Nearly one in five of the New Orleans Sewerage & Water Board 's customers have challenged their bills since the introduction of the new billing system.
(TNS) — The New Orleans Sewerage & Water Board is putting the blame for its massive billing problems on its employees and a lack of adequate training, saying the workers never took to the new software system rolled out more than a year and a half ago.
Nearly one in five of the board's customers have challenged their bills since the introduction of the new billing system that dramatically overcharged some customers and sent others duplicate invoices.
In a letter sent late Friday to City Councilman Joe Giarrusso, who chairs the council committee that oversees the S&WB and has been pushing for more information about the billing problems, the agency said complaints about the software itself are misplaced.
S&WB President Pro Tem Tamika Duplessis also put the blame on the utility's previous managers, many of whom were forced out following last summer’s floods.
“A lack of investment in training and support for our staff under previous leadership doomed the Cogsdale system’s accuracy rate,” wrote Duplessis, who has served on the S&WB's governing board since 2014. “We must rectify this immediately.”
The defense of Cogsdale, the company that sold the S&WB the new billing software, comes as the City Council has been demanding answers about the widespread and often outrageous billing problems the public utility has encountered since the new system was rolled out in October 2016.
The agency has a backlog of more than 7,000 disputed billing statements, and officials have acknowledged they are investigating potentially erroneous charges in 21 of the 25 largest unpaid bills.
“Much energy has been spent questioning and criticizing the software provided by ... Cogsdale to replace the board’s antiquated, homemade mainframe billing system.

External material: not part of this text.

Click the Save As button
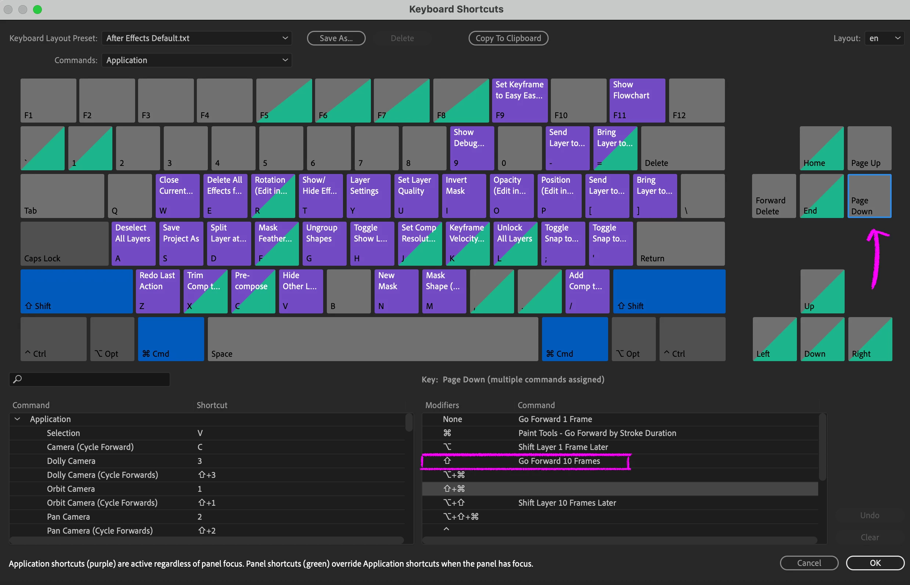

It was a logical target,” Duplessis wrote.
“Further investigation by senior leadership at the board, however, unearthed a simpler, but more troubling, trend: The software works, but only if our employees know how to use it,” she wrote.
The letter also comes in response to council criticism about the cost of Cogsdale’s system and plans to bring the company back, for an additional charge, to do intensive training with the utility's employees in hopes of getting bills back on track.
S&WB employees received “rounds of training” on the new system as part of Cogsdale’s original contract, but the billing problems did not surface until after those trainers left, Duplessis wrote.
“As the Sewerage & Water Board hired new staff, much of the original training was not passed along,” she added.
Duplessis also blamed longtime employees’ “loyalty” to the old billing software and their skepticism about the new system.
“We must ease that discomfort,” Duplessis said. “That is why current leadership is so adamant that we must invest in our people through training, not in chasing any perceived software shortcomings.”
Duplessis also sought to downplay the costs of Cogsdale’s software. In a meeting last month, S&WB officials told City Council members the city had spent $10.2 million on the system, but in her letter, Duplessis said that figure includes the cost of hardware that could run the system.
The direct cost of the software and services purchased from Cogsdale was $6.5 million, including about $1.7 million to upgrade the S&WB’s payroll system.
Fixing the billing issues will mean making sure that S&WB workers are trained to recognize billing problems but also involves improving the meter reading process at tens of thousands of homes and businesses. Officials have said they want to hire more meter readers to reduce problems, but Duplessis said there are other challenges for meter readers.
“Set aside the heat of the day, they encounter mud, debris, snakes, bees and other surprises when they lift the meter covers — obstacles that can encourage mistakes,” Duplessis wrote.